> What this task involves
Reproduce verbatim the lines from the one containing "Image resolution: width=1200" through the one containing "What do you see at coordinates (864, 231)", both included, omitting the pictures.
---------- Excerpted records ----------
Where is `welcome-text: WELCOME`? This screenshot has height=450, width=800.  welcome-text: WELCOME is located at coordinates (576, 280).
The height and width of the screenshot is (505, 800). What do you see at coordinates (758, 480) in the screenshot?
----------
---------- Excerpted records ----------
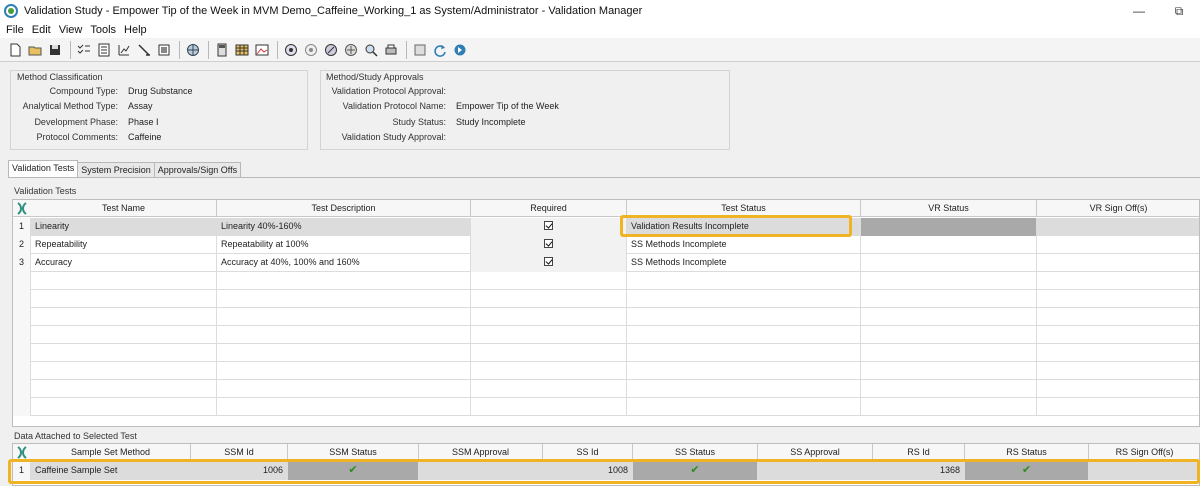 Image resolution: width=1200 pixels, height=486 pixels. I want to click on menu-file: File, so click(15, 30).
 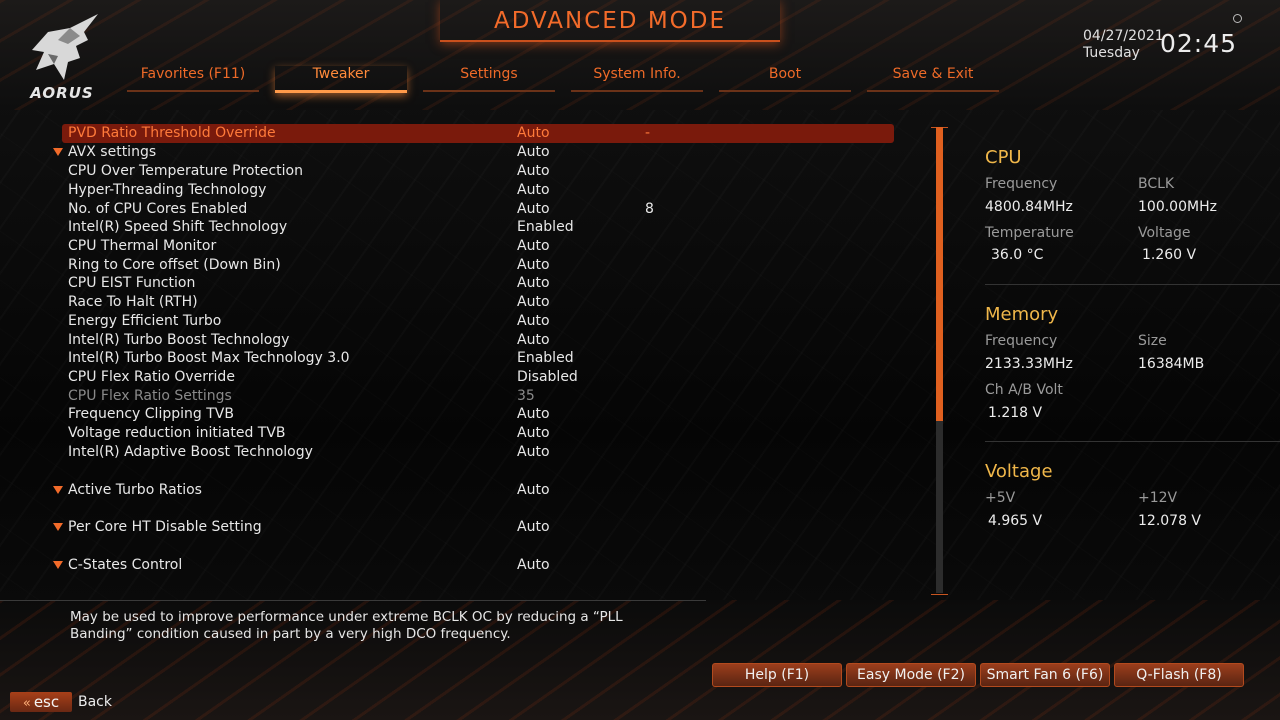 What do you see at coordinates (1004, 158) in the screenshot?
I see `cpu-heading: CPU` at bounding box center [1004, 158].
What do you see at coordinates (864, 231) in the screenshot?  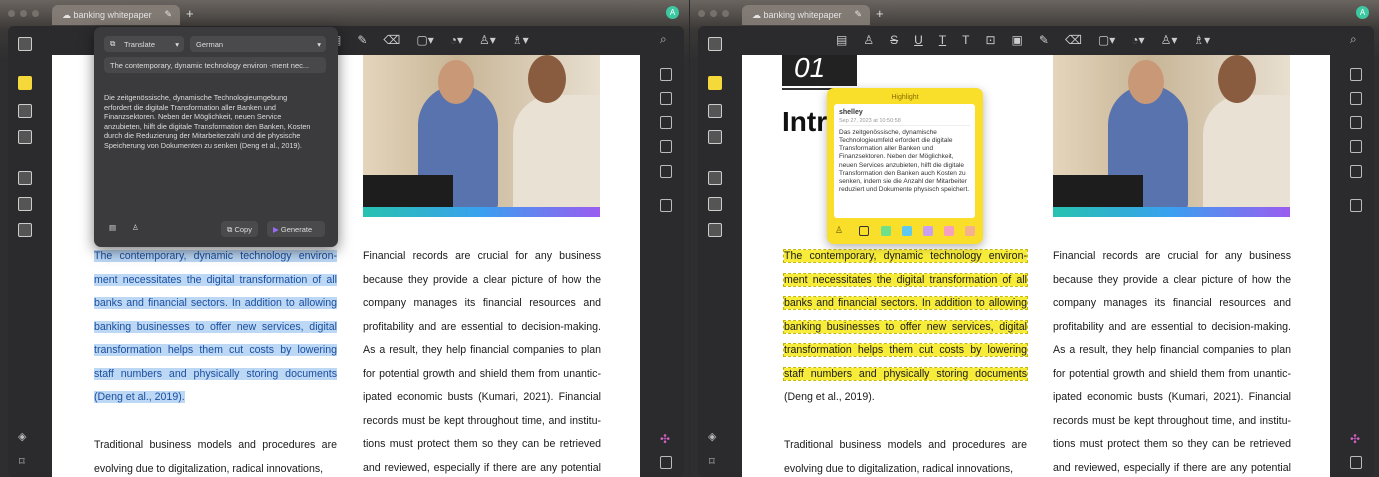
----------
> Completed task
 Image resolution: width=1200 pixels, height=486 pixels. I want to click on menu-file: File, so click(15, 30).
  What do you see at coordinates (1004, 158) in the screenshot?
I see `cpu-heading: CPU` at bounding box center [1004, 158].
What do you see at coordinates (864, 231) in the screenshot?  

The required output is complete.